5

332 44 126
                                    

ÖNEMLİİ!

Bundan sonraki bölümlerde en sonda küçük instagram kısımları olacak ve karakterler orada goygoy yapacak, hep depresif olmasın birazda gevşeyelim diye böyle bir şey düşündüm konuyla bağlantılı  fotoğraflar koyacağım hep

bir deee aranızda katsuki'yi öldürmek isteyenler görüyorum genel olarak öldürmek ve adam etmek arasında ikilemde kalınmış katsuki'nin adam olmasına daha çok var o yüzden bir süre daha kendi ne hissettiğini bilmediği için deku'ya kötü davranacak  ama siz yine de onu öldürmeyin

iyi okumalar oy ve yorum atmayı unutmayınn 🤍

___

Soğuk, yüzyıllardan beri süregelen direnç kaynağı. İnsanı kendine getirmesiyle bilinir.

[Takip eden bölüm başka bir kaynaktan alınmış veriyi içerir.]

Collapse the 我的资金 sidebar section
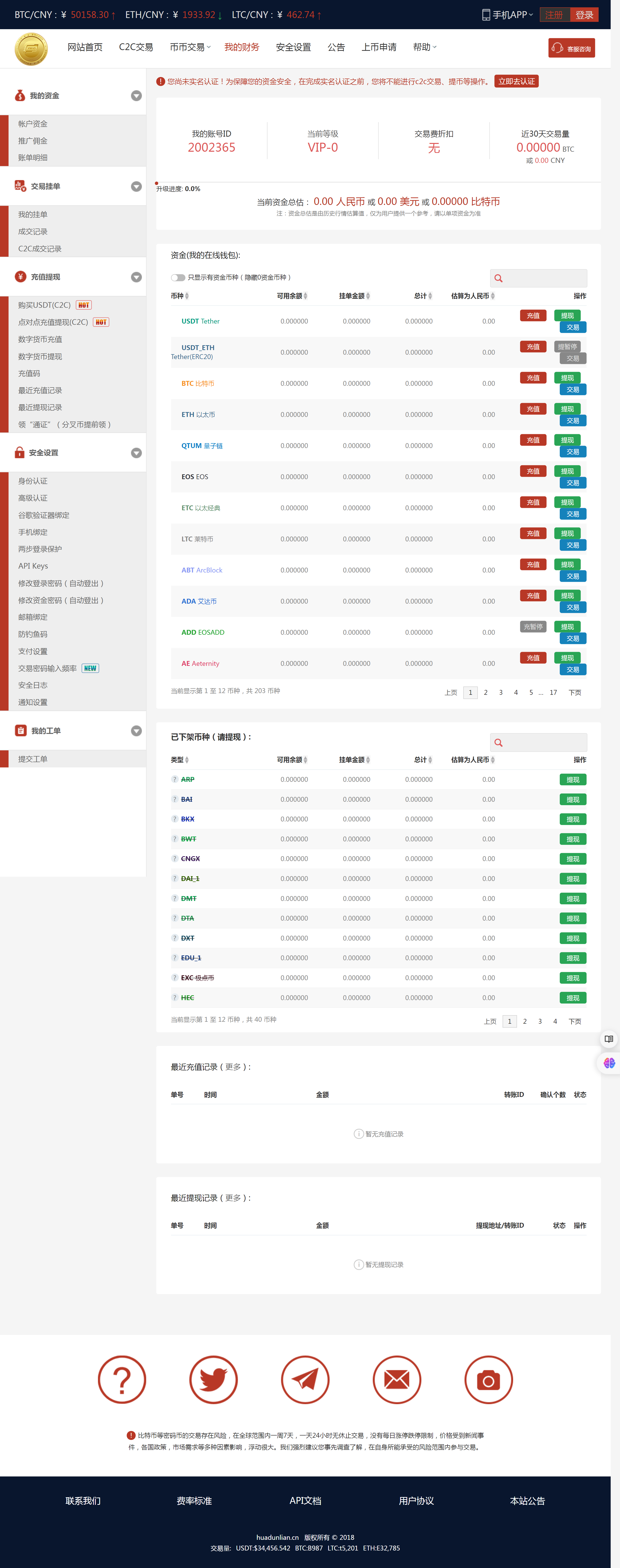 coord(136,96)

Özellikle de bu gibi durumlarda.

Genç çocuk ellerini yavaşça musluğun altına koyduğunda hissettiği soğuklukla derin bir nefes aldı. İmkanı olsa bütün kafasını musluğun altına sokabilirdi. Vücudunda akan kan hiç bu kadar ona ihanet etmemiş, hiç bu kadar farklı yönlere akmamıştı. Ellerini birkaç saniye tuttuktan sonra geri kalan vücudunun aksine biraz serinlemişlerdi.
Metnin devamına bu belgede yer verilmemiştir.